### Quoted passage

[Start of section]

Last month, Truong established his own place in our city’s ever-growing food and beverage scene with the grand opening of a new coffee shop, June Coffee, in downtown Birmingham. Though Truong says owning his own business was somewhat in his destiny, it wasn’t always clear that coffee would be the form it took. 

“I am from a family of immigrants. My mom and dad are from Vietnam, and when they moved here, they hardly spoke any English and had hardly a penny to their name. Somehow, they managed to open their own businesses. They both own nail salons. So, I’ve been around small business my whole life,” he says. “Regarding coffee, I never really want to do that per se. I got into coffee as a way to make rent and pay bills while I was in college.”

While Truong was chipping away at a degree with plans to become an art teacher, life was busy making other plans. The more he worked his side gigs, the clearer his passion for the service industry became. Following that passion and a few others, he moved to Portland, Oregon in 2014. It was there, while working at a coffee shop called Good Coffee, that Truong said a switch flipped. 

(June Coffee/Facebook)

“I remember making a drink for a customer,” he says. “We had never talked before, but I remembered their drink and their name, and this bright light turned on in their face. They were so happy that I remembered their drink. It’s those moments that are so small and tiny that really make me smile. I was like ‘Yeah, I think this is it. This is what I want to do.’”

When Truong returned home in 2016, he took a job at Octane while toying with the idea of opening his own coffee roastery. When Octane got bought out, it was just the push he needed. “That kind of opened my eyes a little,” he remembers. “I was like, I’ve been looking for a sign to do this, I’ve always wanted to do this, so I feel like this is a signal for me.”

Determined to self-fund the project, he put his head down and worked three jobs in order to save enough money to buy a coffee roaster. Once he began roasting under the name Epilogue Coffee Roasters, Truong found quick support in the network of Birmingham restaurants and bars he had built relationships with over the years. Woodlawn Cycle Café became his first account. He did a pop-up at Queen’s Park, then Automatic started serving his coffee during brunch.

(June Coffee/Contributed)

[End of section]

### Information supplied
[Start of section]

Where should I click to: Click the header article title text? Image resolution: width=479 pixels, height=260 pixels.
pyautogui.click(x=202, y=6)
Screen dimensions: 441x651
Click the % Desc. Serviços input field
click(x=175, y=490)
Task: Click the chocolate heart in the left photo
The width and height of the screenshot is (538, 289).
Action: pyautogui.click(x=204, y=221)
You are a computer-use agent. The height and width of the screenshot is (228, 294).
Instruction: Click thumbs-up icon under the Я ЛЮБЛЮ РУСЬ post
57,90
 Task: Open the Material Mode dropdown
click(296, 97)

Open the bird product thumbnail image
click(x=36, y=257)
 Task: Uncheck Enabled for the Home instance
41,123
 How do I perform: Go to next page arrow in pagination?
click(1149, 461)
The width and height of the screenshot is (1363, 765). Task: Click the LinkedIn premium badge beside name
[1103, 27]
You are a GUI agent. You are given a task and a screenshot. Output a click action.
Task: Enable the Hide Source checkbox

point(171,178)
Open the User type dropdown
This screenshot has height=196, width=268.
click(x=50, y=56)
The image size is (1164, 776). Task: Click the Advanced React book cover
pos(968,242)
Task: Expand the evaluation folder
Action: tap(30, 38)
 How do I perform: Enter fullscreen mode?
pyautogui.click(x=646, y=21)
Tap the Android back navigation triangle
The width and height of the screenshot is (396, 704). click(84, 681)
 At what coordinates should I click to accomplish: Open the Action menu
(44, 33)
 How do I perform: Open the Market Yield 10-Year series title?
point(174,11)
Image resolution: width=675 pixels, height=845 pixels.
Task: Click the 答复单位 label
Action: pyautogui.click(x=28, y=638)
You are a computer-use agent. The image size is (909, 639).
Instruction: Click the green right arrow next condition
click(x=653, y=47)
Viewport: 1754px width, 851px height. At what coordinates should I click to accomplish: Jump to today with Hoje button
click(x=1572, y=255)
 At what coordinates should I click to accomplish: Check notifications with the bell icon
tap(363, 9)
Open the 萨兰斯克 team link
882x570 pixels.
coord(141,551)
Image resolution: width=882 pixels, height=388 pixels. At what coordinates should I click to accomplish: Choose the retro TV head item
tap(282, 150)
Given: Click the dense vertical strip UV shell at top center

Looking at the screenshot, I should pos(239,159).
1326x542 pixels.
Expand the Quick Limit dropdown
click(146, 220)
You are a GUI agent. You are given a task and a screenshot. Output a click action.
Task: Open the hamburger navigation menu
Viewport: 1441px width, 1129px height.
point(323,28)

[End of section]

### Parts of the exercise
a – Answer these from the article about Truong and June Coffee:
(i) To what city did Truong move in 2014?
(ii) Under what name did he begin roasting coffee?
(iii) What became his first account?
b – Carry on the article about Truong and June Coffee from where it stops.

### Results for the exercise
a –
(i) Portland, Oregon
(ii) Epilogue Coffee Roasters
(iii) Woodlawn Cycle Café

b –
Now Truong is taking his business to the next level with a new look, a new name, and a storefront. With June, Truong said he wanted to make the space—located at 3rd Avenue North and 25th Street—feel warm and inviting above all else. With its tall, exposed ceilings, bright natural light, and warm tones, June is the type of place you could spend hours, whether you’re there to catch up with a friend over a cup of coffee or spend a rainy afternoon solo with a hot tea and pastry. 

Truong describes his coffee as fun, bright, and approachable. There’s nothing too dark, but he says each roast has just the edge needed to get people hooked. “We just want the coffee’s natural flavors to shine through.” 

For non-coffee drinkers, June also offers Herald Tea and Mizuba Matcha. For summer, Truong hopes to launch a menu of shaken matcha drinks. In the spirit of collaboration, which seems to be a common theme with June, the café will offer pastries and baked goods from Last Call Baking as well as light lunch options.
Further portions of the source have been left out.